As stated by Gideon Lewis-Kraus in his New York Times piece, The Great A.I. Awakening:
[The Google Brain team doesn't] assume that “consciousness” is some special, numinously glowing mental attribute — what the philosopher Gilbert Ryle called the “ghost in the machine.” They just believe instead that the complex assortment of skills we call “consciousness” has randomly emerged from the coordinated activity of many different simple mechanisms. The implication is that our facility with what we consider the higher registers of thought are no different in kind from what we’re tempted to perceive as the lower registers. Logical reasoning, on this account, is seen as a lucky adaptation; so is the ability to throw and catch a ball. Artificial intelligence is not about building a mind; it’s about the improvement of tools to solve problems.
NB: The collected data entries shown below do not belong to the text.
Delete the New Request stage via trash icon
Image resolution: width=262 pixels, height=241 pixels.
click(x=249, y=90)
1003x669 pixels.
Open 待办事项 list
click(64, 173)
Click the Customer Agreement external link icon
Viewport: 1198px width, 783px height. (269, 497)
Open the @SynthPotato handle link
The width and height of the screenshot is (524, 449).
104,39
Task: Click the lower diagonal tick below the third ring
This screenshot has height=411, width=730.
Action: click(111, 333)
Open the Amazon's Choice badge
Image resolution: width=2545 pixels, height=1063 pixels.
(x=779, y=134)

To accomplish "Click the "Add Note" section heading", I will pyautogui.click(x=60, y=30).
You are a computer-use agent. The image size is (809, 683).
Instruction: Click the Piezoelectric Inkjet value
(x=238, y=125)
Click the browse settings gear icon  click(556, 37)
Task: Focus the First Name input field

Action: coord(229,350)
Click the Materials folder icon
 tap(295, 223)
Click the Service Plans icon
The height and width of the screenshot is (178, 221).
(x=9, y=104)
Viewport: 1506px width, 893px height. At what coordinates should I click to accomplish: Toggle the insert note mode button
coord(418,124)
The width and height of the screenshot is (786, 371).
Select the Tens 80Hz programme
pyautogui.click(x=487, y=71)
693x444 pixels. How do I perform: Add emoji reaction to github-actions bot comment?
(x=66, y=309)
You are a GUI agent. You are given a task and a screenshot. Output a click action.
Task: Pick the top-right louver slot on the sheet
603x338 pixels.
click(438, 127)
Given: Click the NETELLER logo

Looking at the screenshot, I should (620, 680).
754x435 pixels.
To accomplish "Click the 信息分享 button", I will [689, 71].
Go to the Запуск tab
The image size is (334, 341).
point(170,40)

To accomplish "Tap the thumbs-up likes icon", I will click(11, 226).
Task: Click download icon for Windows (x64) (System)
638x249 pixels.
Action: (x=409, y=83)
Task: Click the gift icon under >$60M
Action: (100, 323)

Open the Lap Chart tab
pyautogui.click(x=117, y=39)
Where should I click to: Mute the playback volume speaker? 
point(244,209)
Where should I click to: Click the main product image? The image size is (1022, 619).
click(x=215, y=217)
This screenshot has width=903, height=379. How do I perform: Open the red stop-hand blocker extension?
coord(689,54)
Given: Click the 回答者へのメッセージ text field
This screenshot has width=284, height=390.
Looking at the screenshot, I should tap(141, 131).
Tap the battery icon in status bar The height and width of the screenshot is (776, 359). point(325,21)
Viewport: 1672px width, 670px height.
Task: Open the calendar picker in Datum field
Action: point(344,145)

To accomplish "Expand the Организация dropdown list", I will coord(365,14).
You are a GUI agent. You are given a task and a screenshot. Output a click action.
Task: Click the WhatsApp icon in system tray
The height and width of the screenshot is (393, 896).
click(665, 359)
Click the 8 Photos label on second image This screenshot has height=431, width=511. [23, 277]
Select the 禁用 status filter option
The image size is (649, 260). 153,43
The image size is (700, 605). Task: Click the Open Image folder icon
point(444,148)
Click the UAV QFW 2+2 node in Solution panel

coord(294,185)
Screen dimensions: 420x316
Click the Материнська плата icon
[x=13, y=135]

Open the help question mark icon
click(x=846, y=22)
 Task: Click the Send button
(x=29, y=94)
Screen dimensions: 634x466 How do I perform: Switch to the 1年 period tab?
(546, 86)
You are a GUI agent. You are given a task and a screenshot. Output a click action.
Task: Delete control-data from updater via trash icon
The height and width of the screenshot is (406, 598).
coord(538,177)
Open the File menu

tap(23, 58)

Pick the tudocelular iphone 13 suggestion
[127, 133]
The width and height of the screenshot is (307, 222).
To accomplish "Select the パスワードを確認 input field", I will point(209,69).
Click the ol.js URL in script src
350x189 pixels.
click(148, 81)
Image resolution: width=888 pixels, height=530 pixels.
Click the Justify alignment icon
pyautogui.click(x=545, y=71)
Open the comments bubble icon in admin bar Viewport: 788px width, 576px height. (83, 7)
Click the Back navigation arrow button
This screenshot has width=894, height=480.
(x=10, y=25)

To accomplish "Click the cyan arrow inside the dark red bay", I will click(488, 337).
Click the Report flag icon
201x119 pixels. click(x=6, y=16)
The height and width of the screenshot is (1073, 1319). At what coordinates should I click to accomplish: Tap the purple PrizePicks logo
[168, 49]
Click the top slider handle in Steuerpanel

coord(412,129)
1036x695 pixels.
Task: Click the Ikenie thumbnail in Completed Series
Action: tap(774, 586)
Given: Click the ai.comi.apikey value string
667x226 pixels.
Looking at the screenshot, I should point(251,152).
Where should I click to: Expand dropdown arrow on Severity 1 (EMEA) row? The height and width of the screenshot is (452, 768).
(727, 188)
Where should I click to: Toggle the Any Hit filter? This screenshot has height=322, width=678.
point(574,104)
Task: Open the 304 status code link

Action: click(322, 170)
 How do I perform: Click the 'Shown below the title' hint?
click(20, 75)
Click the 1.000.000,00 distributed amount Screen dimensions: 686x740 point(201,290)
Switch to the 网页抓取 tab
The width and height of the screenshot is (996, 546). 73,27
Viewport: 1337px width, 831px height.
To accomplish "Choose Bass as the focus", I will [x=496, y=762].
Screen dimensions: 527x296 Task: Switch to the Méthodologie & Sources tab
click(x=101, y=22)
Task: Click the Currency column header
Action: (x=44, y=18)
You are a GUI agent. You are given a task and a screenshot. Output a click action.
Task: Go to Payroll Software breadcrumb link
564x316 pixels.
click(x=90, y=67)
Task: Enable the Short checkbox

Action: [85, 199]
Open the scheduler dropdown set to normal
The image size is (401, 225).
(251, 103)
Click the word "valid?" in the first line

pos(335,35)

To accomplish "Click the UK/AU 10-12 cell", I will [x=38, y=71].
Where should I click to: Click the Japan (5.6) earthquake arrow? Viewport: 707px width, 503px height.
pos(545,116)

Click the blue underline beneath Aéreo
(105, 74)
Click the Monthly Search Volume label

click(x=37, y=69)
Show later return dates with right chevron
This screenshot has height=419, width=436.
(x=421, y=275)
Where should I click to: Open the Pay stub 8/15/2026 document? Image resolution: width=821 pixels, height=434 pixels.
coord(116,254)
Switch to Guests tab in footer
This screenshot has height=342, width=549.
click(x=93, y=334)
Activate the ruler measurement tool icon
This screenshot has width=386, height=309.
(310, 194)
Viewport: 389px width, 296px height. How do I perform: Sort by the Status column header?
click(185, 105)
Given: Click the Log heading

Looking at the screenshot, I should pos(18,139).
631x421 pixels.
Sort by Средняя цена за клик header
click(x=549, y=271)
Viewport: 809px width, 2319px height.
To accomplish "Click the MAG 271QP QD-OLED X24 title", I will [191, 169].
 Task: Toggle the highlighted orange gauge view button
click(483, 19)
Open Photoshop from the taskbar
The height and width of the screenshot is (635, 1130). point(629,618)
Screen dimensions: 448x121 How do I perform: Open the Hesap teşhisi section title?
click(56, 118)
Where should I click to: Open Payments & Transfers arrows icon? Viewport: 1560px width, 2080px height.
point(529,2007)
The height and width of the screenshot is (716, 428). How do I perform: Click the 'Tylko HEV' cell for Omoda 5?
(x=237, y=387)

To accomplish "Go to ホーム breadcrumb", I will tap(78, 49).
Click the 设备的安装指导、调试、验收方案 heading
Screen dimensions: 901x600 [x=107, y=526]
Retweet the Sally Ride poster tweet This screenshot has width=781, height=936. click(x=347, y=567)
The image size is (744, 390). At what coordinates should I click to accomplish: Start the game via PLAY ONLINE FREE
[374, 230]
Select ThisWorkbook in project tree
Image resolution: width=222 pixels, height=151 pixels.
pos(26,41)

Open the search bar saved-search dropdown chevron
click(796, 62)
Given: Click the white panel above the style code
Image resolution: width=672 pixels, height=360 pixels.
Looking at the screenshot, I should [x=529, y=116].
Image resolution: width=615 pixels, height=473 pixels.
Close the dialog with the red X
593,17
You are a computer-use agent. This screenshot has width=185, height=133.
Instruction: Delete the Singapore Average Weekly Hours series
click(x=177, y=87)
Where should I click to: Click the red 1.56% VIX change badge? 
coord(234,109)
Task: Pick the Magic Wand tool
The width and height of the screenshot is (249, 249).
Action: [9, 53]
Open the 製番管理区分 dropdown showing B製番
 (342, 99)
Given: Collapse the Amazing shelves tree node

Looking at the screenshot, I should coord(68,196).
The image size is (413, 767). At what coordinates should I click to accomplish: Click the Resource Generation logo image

As processes are developed to tackle more and more problems, both simple and difficult, the aggregate effect begins to coalesce into something different. This will take many by surprise because they think in terms of linear growth, not exponential growth.
This gif from Medium demonstrates this point rather well:
Let's take a closer look:
The point is, we aren't far off. Advanced artificial intelligence isn't hundreds of years away.
And It's not just Ray Kurzweil that believes this. Experts in the field of artificial intelligence believe there is a 50% chance that "high level machine intelligence will be developed around 2040-2050."
That's why exponential growth in this context is so important. All of us need to think in exponential terms. And we need to begin thinking about the impacts of these technologies.
But there is something else to think about as well. And it's a lot more fun, at least to me.
Take a moment to reflect that you are likely going to see the world change more than it ever has before. The concept of life, humanity's place in the universe, the nature of our existence - all of it is on the table.
An exponentially advancing solution-maker can be applied to everything: genetic engineering, materials sciences, energy, physics, cancer treatment, anti-aging - the list goes on and on.
And we are going to get to see it happen. What could be more exciting?